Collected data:
---
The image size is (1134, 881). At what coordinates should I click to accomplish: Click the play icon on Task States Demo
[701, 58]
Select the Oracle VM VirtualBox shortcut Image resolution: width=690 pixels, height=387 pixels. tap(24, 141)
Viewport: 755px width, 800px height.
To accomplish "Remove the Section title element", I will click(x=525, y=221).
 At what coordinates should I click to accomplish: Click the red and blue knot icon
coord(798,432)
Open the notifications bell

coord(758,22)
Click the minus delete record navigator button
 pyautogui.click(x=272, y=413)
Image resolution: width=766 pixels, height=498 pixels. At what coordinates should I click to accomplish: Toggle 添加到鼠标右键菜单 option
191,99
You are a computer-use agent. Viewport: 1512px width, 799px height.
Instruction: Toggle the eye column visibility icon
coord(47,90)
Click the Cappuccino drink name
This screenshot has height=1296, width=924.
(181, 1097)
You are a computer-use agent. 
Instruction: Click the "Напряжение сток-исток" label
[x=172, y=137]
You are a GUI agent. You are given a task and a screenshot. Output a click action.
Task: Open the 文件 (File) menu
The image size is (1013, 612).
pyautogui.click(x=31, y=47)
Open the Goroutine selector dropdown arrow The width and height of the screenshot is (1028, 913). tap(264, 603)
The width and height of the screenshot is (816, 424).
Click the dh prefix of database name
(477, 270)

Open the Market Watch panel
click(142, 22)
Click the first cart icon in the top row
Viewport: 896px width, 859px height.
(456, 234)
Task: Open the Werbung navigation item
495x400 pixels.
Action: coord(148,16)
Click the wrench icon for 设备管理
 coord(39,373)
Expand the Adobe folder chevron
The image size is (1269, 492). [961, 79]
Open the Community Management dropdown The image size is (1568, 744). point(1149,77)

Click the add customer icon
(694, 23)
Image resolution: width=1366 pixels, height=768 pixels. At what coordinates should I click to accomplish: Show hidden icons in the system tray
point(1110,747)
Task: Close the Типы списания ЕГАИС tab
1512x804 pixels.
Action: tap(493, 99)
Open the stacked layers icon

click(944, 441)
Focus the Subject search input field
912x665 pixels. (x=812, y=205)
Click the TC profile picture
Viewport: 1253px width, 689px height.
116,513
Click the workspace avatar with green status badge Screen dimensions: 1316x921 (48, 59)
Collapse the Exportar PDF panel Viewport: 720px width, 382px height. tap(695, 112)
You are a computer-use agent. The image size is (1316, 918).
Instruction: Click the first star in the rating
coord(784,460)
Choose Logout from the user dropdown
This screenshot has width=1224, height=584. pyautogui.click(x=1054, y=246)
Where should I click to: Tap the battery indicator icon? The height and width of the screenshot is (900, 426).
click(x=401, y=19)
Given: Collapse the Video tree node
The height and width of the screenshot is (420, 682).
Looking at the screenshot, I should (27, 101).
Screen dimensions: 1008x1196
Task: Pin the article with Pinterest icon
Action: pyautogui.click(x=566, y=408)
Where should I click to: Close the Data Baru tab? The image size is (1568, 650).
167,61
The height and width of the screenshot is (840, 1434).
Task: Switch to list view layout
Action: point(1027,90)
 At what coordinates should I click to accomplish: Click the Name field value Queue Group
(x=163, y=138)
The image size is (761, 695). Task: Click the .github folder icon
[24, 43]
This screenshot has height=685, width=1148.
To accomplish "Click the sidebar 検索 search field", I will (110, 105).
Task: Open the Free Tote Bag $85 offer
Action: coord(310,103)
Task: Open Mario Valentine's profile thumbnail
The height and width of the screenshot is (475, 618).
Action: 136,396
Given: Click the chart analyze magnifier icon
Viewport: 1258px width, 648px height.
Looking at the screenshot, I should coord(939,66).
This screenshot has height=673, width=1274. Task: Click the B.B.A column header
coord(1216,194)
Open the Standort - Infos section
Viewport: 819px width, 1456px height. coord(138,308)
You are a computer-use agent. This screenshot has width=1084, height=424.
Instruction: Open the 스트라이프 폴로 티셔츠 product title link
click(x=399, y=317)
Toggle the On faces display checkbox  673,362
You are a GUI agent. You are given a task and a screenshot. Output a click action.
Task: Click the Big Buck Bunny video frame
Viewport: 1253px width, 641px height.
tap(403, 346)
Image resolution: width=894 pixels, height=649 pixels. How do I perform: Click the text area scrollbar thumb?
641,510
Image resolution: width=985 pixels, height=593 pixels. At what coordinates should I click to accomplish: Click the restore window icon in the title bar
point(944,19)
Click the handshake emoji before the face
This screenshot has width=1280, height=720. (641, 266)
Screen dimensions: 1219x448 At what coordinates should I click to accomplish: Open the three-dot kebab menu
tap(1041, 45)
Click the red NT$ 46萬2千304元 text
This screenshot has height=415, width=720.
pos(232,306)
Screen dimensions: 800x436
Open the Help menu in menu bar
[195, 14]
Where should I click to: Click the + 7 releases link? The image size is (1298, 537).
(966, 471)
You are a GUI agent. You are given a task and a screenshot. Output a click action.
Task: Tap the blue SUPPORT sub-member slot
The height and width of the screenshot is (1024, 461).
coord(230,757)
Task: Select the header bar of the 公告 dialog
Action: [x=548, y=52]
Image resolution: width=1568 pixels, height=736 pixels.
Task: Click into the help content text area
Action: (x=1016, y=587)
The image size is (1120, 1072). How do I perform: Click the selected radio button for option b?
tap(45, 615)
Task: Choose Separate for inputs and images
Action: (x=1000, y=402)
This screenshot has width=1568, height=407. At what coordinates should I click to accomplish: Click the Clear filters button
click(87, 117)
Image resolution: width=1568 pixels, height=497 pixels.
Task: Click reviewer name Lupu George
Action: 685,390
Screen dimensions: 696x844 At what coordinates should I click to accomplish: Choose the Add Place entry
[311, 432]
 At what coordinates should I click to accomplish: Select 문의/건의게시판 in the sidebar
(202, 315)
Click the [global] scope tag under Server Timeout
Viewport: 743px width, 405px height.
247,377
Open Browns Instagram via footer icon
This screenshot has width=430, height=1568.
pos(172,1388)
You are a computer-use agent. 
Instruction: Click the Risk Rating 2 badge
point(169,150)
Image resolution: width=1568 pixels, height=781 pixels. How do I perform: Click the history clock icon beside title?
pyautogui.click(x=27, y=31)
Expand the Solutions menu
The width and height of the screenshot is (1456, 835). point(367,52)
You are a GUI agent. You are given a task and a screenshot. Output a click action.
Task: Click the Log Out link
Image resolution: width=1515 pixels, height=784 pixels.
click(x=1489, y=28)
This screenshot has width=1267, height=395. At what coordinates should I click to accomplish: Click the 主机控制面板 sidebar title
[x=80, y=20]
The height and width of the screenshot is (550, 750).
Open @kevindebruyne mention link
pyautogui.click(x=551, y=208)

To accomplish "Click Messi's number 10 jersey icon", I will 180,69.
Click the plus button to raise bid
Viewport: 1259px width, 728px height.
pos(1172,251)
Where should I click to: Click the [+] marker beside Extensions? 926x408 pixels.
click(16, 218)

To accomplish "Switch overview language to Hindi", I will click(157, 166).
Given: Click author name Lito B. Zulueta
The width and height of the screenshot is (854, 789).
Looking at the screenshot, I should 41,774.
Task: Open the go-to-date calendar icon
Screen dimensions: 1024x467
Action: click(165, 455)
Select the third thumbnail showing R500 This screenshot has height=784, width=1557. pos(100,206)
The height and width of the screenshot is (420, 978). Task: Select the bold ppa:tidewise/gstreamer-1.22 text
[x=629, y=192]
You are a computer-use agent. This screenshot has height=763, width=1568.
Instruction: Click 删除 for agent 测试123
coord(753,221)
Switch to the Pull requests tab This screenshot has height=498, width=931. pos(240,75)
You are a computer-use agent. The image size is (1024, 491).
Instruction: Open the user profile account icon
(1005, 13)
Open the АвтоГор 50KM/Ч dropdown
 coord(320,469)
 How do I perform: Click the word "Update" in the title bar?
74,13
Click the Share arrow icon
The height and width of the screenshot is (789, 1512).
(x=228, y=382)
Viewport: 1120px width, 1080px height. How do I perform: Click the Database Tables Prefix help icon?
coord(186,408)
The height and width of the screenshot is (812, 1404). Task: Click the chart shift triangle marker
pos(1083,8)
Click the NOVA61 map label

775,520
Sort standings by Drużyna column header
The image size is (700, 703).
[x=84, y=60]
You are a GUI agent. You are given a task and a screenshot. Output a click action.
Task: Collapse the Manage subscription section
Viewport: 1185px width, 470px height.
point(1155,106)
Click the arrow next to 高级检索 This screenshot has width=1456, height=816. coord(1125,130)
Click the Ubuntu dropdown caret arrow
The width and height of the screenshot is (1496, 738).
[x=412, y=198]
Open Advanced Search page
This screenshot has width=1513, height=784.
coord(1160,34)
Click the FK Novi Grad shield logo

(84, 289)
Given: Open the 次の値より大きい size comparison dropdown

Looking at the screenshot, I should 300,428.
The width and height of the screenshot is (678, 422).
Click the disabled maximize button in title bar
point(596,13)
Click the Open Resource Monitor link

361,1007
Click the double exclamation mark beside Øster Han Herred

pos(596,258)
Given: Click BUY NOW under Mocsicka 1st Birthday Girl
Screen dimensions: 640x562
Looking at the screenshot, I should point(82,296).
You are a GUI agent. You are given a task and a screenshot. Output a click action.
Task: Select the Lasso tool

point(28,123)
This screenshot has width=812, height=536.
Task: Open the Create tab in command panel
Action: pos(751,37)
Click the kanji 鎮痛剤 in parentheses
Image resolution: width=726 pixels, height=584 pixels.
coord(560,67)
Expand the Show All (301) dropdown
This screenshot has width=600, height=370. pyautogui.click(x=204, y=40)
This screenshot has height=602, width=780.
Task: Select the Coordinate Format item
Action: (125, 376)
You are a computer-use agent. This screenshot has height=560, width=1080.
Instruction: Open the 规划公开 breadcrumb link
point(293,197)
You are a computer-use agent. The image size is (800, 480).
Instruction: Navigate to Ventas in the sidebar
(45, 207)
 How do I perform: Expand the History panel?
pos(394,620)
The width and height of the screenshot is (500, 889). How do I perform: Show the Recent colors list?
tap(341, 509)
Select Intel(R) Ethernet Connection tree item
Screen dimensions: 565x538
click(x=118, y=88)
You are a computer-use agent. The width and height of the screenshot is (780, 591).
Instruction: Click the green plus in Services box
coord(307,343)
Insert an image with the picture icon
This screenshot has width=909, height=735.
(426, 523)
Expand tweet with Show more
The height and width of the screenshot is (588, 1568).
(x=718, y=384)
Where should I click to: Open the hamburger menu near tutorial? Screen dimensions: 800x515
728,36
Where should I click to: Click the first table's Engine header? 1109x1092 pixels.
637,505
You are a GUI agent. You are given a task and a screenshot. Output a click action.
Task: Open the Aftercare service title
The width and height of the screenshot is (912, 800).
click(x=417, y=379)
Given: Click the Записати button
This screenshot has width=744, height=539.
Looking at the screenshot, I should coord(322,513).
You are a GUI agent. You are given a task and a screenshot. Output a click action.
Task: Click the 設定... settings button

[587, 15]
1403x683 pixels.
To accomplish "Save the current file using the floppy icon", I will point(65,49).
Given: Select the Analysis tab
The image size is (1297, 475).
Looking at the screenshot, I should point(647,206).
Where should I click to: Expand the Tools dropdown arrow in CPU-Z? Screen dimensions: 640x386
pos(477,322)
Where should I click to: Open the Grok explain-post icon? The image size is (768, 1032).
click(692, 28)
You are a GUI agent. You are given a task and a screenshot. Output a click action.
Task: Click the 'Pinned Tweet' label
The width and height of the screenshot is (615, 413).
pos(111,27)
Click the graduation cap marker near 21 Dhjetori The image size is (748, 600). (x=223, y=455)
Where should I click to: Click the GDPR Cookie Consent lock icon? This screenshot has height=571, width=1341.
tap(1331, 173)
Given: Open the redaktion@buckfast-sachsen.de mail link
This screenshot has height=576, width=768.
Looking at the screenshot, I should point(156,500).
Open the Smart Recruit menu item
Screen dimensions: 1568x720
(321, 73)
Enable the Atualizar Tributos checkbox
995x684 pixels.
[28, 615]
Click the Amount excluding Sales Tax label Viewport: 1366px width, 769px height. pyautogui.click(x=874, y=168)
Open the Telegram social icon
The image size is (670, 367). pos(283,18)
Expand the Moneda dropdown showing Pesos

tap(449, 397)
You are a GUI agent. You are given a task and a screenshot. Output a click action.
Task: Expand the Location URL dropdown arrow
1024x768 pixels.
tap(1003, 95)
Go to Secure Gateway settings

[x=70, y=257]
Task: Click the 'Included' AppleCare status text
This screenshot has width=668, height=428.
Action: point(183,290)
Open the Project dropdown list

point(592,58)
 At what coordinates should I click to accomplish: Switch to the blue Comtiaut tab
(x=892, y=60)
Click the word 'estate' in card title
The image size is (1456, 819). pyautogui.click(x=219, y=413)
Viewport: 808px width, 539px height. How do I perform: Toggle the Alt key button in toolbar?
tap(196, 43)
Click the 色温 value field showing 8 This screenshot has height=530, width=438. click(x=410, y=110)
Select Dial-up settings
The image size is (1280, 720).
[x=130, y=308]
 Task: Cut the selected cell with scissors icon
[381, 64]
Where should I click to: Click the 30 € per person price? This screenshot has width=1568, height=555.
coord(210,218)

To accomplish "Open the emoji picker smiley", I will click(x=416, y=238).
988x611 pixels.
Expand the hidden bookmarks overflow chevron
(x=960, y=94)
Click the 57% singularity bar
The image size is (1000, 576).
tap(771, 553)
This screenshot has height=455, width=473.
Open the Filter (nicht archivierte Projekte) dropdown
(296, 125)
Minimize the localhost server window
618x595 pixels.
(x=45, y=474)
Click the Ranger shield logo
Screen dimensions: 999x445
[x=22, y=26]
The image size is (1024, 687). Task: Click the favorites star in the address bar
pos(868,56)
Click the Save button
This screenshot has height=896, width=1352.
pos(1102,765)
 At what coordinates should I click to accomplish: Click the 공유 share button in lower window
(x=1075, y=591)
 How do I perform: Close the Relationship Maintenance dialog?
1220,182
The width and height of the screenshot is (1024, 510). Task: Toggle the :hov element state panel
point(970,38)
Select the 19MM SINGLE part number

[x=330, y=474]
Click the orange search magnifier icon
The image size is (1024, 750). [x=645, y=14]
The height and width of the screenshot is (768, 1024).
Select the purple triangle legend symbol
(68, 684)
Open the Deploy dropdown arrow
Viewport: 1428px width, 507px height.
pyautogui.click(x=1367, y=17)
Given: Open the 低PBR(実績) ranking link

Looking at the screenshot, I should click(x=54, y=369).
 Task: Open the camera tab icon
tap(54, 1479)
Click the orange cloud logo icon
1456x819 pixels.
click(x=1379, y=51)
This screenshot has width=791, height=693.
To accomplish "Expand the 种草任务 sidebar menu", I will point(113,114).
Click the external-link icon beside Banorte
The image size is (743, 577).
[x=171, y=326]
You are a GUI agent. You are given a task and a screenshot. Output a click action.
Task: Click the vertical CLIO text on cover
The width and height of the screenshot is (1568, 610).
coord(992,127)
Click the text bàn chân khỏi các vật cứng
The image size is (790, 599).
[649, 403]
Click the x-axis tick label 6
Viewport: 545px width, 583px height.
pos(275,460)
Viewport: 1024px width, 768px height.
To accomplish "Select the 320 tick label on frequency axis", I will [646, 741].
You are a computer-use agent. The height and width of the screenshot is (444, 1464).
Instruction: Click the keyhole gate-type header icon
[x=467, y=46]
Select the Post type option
---
Required work: The answer is the lines above between the line holding "Click the workspace" and the line holding "Given: Collapse the Video tree node", inclusive, each written out exactly, and no others.

Reply:
Click the workspace avatar with green status badge Screen dimensions: 1316x921 (48, 59)
Collapse the Exportar PDF panel Viewport: 720px width, 382px height. tap(695, 112)
You are a computer-use agent. The image size is (1316, 918).
Instruction: Click the first star in the rating
coord(784,460)
Choose Logout from the user dropdown
This screenshot has width=1224, height=584. pyautogui.click(x=1054, y=246)
Where should I click to: Tap the battery indicator icon? The height and width of the screenshot is (900, 426).
click(x=401, y=19)
Given: Collapse the Video tree node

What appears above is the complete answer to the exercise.